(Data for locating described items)
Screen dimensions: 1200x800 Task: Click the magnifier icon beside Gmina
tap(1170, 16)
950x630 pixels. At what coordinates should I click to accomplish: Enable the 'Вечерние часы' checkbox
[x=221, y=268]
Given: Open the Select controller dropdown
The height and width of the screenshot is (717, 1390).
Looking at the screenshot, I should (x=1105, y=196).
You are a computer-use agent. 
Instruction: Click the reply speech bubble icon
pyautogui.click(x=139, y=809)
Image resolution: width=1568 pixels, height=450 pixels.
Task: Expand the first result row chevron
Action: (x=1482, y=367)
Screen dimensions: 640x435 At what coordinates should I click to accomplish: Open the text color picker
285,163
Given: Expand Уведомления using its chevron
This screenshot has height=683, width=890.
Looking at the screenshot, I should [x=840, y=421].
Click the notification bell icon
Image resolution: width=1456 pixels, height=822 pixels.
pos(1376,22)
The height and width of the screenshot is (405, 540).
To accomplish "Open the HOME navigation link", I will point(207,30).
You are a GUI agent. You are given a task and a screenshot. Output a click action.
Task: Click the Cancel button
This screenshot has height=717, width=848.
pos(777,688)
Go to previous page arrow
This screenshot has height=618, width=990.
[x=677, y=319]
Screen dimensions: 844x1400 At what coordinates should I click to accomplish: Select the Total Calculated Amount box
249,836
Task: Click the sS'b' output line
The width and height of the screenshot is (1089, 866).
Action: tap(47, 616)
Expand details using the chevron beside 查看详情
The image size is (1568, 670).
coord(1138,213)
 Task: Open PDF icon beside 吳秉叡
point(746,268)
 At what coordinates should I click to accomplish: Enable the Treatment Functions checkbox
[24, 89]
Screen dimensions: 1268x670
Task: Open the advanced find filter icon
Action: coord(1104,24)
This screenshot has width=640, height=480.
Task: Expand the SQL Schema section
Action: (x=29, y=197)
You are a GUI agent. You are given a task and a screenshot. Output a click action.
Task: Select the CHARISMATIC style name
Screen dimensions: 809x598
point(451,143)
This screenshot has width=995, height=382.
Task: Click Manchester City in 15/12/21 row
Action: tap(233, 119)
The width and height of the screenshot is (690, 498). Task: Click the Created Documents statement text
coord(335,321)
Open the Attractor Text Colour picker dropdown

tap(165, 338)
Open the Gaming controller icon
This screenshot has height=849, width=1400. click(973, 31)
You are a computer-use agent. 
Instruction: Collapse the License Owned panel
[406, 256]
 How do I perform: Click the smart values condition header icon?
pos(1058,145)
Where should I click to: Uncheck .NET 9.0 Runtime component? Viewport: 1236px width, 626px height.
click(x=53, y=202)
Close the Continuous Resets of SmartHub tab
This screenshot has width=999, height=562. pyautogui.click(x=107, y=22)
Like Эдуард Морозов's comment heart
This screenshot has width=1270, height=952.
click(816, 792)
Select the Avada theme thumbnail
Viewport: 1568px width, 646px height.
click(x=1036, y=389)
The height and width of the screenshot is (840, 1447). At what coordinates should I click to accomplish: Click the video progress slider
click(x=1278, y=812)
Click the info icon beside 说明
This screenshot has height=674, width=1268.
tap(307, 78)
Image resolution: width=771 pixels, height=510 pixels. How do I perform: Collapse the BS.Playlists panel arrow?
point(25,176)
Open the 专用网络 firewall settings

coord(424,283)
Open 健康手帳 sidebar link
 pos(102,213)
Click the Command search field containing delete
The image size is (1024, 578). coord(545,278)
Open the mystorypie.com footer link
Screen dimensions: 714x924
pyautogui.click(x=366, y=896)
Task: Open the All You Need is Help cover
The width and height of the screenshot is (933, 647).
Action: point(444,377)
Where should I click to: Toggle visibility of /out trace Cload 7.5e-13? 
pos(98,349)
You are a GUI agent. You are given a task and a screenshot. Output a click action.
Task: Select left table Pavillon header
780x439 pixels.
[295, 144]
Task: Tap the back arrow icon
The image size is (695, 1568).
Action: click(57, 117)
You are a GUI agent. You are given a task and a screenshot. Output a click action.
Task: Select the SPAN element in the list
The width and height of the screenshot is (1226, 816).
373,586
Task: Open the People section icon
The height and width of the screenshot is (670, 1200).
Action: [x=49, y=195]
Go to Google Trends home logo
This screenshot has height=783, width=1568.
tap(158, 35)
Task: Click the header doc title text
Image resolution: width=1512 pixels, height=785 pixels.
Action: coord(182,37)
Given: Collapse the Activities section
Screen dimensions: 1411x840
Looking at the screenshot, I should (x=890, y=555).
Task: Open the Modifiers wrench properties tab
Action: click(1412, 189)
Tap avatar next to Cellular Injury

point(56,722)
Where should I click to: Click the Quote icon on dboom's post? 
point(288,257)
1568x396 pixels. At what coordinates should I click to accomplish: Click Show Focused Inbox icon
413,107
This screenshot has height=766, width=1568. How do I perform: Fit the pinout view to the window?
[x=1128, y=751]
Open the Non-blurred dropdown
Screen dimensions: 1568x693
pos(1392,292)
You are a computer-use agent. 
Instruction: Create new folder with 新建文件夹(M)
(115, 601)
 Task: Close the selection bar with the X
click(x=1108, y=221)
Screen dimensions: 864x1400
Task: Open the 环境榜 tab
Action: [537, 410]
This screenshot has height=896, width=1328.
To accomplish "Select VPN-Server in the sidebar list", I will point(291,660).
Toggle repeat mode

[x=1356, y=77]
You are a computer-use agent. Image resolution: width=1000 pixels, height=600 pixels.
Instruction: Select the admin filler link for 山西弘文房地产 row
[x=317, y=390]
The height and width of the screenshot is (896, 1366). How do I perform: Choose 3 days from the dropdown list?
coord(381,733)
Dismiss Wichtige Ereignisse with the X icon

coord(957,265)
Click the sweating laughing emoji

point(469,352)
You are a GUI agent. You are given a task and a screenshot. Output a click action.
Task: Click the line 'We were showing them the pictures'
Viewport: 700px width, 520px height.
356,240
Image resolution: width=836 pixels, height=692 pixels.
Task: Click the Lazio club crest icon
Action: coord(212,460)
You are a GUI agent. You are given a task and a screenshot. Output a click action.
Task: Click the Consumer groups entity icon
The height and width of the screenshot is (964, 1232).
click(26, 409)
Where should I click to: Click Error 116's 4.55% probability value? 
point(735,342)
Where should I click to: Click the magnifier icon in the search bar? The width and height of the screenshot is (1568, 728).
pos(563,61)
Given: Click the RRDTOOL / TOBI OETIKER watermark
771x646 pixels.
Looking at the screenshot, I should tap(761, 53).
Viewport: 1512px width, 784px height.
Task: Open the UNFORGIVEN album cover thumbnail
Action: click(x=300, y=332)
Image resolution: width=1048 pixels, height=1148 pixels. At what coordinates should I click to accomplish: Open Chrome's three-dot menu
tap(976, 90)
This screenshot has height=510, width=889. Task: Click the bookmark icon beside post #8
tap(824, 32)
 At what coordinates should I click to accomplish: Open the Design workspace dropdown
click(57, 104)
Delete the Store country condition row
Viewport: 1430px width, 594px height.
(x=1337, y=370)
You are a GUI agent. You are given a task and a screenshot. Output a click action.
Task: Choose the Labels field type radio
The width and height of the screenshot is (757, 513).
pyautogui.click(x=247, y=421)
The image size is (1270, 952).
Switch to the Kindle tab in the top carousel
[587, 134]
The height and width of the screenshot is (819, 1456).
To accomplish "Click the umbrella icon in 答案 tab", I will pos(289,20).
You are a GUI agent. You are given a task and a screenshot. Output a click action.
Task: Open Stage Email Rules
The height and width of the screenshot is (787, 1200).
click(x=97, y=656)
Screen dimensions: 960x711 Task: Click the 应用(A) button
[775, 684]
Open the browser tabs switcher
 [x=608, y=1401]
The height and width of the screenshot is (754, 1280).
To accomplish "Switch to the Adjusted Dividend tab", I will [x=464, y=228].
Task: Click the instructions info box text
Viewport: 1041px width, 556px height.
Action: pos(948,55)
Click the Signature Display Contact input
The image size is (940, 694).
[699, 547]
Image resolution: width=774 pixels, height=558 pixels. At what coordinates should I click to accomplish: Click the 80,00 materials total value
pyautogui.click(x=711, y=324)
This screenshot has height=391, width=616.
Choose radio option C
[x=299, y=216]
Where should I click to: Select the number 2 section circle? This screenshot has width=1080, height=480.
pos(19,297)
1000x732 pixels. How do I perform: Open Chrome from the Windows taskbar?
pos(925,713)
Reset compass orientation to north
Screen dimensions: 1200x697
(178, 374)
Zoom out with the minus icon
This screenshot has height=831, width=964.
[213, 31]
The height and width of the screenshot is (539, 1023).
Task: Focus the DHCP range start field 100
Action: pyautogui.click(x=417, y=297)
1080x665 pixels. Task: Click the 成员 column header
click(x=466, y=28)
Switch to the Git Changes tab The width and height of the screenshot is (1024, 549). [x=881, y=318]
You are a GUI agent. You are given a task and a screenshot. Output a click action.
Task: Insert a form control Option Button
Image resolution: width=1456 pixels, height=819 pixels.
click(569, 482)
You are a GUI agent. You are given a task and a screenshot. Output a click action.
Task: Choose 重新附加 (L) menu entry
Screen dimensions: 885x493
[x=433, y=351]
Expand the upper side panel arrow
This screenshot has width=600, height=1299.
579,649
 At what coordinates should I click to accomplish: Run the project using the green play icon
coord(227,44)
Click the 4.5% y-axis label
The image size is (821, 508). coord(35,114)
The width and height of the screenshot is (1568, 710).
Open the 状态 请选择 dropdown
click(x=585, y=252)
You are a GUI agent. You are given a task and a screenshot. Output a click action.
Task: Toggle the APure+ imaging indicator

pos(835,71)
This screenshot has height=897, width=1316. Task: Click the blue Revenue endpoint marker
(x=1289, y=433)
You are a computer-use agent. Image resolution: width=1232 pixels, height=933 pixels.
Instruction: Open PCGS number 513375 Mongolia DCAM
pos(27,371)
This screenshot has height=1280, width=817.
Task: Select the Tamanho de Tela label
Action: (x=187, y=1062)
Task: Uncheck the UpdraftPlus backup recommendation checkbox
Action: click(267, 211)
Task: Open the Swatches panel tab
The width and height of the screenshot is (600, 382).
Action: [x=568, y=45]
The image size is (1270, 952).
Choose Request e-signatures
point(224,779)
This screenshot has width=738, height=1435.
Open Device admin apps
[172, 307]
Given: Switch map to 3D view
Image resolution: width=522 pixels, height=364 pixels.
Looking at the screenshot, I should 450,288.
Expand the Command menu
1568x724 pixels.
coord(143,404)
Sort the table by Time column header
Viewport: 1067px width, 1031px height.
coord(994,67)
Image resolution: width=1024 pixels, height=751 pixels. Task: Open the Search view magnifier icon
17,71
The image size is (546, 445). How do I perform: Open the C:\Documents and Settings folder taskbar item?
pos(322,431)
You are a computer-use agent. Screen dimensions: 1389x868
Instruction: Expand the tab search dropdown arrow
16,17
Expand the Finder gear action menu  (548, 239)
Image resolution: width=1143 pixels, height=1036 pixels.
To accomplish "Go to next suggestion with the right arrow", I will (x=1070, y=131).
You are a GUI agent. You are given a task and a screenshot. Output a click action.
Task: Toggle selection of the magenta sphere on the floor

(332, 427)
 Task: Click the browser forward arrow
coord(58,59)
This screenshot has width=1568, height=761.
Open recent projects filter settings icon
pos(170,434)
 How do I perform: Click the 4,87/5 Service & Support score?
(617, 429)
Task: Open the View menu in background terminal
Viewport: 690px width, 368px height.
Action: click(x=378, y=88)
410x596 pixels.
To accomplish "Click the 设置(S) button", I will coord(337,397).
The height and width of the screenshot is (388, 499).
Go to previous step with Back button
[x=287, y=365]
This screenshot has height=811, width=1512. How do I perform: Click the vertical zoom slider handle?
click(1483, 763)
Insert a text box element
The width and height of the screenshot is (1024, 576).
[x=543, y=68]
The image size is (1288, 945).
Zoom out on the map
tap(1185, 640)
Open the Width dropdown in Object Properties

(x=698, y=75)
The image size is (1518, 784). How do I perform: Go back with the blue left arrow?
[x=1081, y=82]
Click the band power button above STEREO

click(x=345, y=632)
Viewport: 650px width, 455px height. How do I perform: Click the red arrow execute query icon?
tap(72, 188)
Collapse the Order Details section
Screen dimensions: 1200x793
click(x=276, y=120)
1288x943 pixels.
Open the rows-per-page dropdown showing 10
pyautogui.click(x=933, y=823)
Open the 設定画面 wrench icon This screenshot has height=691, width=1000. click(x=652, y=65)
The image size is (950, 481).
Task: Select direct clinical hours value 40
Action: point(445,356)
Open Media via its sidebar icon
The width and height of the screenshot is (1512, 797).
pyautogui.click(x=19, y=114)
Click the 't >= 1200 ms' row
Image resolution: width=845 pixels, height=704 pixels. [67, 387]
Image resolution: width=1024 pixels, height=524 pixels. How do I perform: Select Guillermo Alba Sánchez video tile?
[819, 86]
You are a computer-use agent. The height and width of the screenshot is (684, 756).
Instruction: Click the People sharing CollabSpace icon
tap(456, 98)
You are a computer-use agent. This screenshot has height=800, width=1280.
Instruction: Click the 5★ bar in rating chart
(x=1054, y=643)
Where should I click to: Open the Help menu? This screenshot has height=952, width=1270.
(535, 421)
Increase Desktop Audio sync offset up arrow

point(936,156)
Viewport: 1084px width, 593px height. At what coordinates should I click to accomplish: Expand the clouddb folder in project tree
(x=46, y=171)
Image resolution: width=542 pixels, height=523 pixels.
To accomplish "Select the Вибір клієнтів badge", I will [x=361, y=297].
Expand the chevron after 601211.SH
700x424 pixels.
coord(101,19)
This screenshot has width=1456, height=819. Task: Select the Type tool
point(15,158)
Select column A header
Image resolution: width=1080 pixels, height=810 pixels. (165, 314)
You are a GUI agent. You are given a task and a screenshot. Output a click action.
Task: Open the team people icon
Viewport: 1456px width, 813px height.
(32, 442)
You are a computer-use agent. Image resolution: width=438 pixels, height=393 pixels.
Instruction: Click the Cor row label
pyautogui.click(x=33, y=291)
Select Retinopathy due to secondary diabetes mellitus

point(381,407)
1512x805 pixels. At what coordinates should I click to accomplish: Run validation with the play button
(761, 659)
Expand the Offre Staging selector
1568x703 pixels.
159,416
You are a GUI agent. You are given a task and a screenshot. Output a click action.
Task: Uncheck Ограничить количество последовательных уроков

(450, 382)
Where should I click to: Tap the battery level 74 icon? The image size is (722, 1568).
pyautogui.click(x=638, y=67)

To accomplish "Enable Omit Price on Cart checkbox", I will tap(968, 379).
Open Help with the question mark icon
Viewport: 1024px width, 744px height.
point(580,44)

» What needs to be done:
Render the part of the data that opens with its first line and closes with the line containing "point(746,268)" as a numbered list, leaving out blank lines.

» Correct output:
1. Screen dimensions: 1200x800 Task: Click the magnifier icon beside Gmina
2. tap(1170, 16)
3. 950x630 pixels. At what coordinates should I click to accomplish: Enable the 'Вечерние часы' checkbox
4. [x=221, y=268]
5. Given: Open the Select controller dropdown
6. The height and width of the screenshot is (717, 1390).
7. Looking at the screenshot, I should (x=1105, y=196).
8. You are a computer-use agent. 
9. Instruction: Click the reply speech bubble icon
10. pyautogui.click(x=139, y=809)
11. Image resolution: width=1568 pixels, height=450 pixels.
12. Task: Expand the first result row chevron
13. Action: (x=1482, y=367)
14. Screen dimensions: 640x435 At what coordinates should I click to accomplish: Open the text color picker
15. 285,163
16. Given: Expand Уведомления using its chevron
17. This screenshot has height=683, width=890.
18. Looking at the screenshot, I should [x=840, y=421].
19. Click the notification bell icon
20. Image resolution: width=1456 pixels, height=822 pixels.
21. pos(1376,22)
22. The height and width of the screenshot is (405, 540).
23. To accomplish "Open the HOME navigation link", I will point(207,30).
24. You are a GUI agent. You are given a task and a screenshot. Output a click action.
25. Task: Click the Cancel button
26. This screenshot has height=717, width=848.
27. pos(777,688)
28. Go to previous page arrow
29. This screenshot has height=618, width=990.
30. [x=677, y=319]
31. Screen dimensions: 844x1400 At what coordinates should I click to accomplish: Select the Total Calculated Amount box
32. 249,836
33. Task: Click the sS'b' output line
34. The width and height of the screenshot is (1089, 866).
35. Action: tap(47, 616)
36. Expand details using the chevron beside 查看详情
37. The image size is (1568, 670).
38. coord(1138,213)
39.  Task: Open PDF icon beside 吳秉叡
40. point(746,268)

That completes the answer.